Herbal teas can be made from the leaves, blossoms and fruits of many plants and deliver some wonderful health benefits.
Clinical nutritionist Suzie Sawyer looks at what’s brewing when it comes to teas and finds there’s plenty of choice.
Herbal teas have long been a vital part of traditional medical systems such as Chinese Medicine and Ayurveda. And an increasing amount of scientific research shows that the health benefits attributable to them are not merely old wives’ tales.
When it comes to herbal teas, this one is known for its calming properties. Camomile is also an antispasmodic, which makes it brilliant for releasing muscle tension, as well as helping poor digestion caused by anxiety.

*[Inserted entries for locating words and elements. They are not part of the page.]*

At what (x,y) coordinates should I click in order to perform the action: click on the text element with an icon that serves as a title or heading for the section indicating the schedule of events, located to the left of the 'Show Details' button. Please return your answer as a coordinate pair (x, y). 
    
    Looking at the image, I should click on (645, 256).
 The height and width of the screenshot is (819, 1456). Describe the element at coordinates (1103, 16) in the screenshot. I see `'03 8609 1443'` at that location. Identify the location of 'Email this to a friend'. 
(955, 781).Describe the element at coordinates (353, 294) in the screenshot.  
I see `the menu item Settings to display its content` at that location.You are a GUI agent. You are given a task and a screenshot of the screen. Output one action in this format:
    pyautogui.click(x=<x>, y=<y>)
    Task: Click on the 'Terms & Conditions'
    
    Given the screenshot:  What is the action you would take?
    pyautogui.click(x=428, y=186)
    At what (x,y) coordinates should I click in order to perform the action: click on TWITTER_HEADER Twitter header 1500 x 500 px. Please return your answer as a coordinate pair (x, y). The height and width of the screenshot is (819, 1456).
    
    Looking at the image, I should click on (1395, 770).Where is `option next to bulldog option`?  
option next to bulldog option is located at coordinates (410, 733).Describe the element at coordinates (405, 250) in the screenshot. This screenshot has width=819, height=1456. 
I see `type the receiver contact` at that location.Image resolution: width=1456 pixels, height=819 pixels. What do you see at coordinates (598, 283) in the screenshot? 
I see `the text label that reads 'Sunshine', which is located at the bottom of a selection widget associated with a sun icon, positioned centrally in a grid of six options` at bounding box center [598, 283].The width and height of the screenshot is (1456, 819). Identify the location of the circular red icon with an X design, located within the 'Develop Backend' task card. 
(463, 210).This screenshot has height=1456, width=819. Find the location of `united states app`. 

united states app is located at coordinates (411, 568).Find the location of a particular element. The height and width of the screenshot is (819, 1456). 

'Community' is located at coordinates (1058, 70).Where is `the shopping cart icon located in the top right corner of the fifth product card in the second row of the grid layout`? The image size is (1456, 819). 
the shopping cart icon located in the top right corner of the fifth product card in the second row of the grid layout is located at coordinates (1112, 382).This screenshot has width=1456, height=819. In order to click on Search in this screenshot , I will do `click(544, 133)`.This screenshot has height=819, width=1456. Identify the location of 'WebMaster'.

Containing two active substances, echinacoside and echinacin, this tasty herbal brew boosts immunity. Echinacea is well known as an immune system booster; the herb helps increase white blood cell production, needed to fight infections.
Traditionally known as an aid to digestion this is great to drink following a rich meal and to relieve flatulence. Peppermint is also a powerful antioxidant with some anti-allergy properties.
African in origin, rooibos (also called redbush) is a powerful antioxidant and immunity booster. Researchers from the University of Grenada have identified 25 different active plant chemicals in rooibos tea. It’s used frequently by people wanting to wean themselves off caffeine as it has a slightly stronger flavour than some other herbal teas.
Anti-spasmodic properties make fennel good for easing indigestion, bloating, stomach cramps and wind. It is also a diuretic so can help reduce high blood pressure. And that’s not all; it seems to encourage milk flow in breastfeeding mums, also helping relieve wind in their babies.
One of the best all-round teas, ginger is warming and is great in the colder months to get your circulation going. It’s also a wonderful digestive tonic because it acts on enzymes involved in digestion improving your body’s ability to absorb nutrients. Other benefits include nausea relief, including morning sickness and motion sickness.
Glycyrrhizin, a key component of liquorice, prevents the breakdown of cortisol – the body’s stress hormone – making it more available to fend off stress. It’s great to sip on if you’re feeling anxious or if you’re having a stressful day at the office.
Green tea is a thermogenic herb which means it helps the body burn fat, especially during exercise. It’s therefore an active person’s tea of choice. And there’s even more benefits to green tea. Although it contains caffeine it also contains a compound called L-theanine, which reduces levels of the stress hormone, cortisol. This means you get a lift without the over-stimulation you get from other caffeinated drinks. Green tea is also naturally high in antioxidants, helping block out damaging free radicals which can increase the aging process.
A firm favourite in parts of the Middle East and North Africa, where it’s known as karkadeh, hibiscus tea may help reduce blood pressure and also makes a very refreshing drink.
Time for tea
Here are the best teas to drink at different times of the day:
When you get up: Hibiscus to lower blood pressure.
Breakfast: Rooibos or green tea to give you a gentle lift.
Lunch: Peppermint, fennel or ginger for digestion.
Mid-afternoon: Green tea to fend off tiredness or liquorice to prevent blood sugar dips that cause afternoon munchies.
Before dinner: Ginger to help you absorb nutrients
After dinner: Fennel or peppermint to prevent indigestion
Bedtime: Camomile to help you sleep.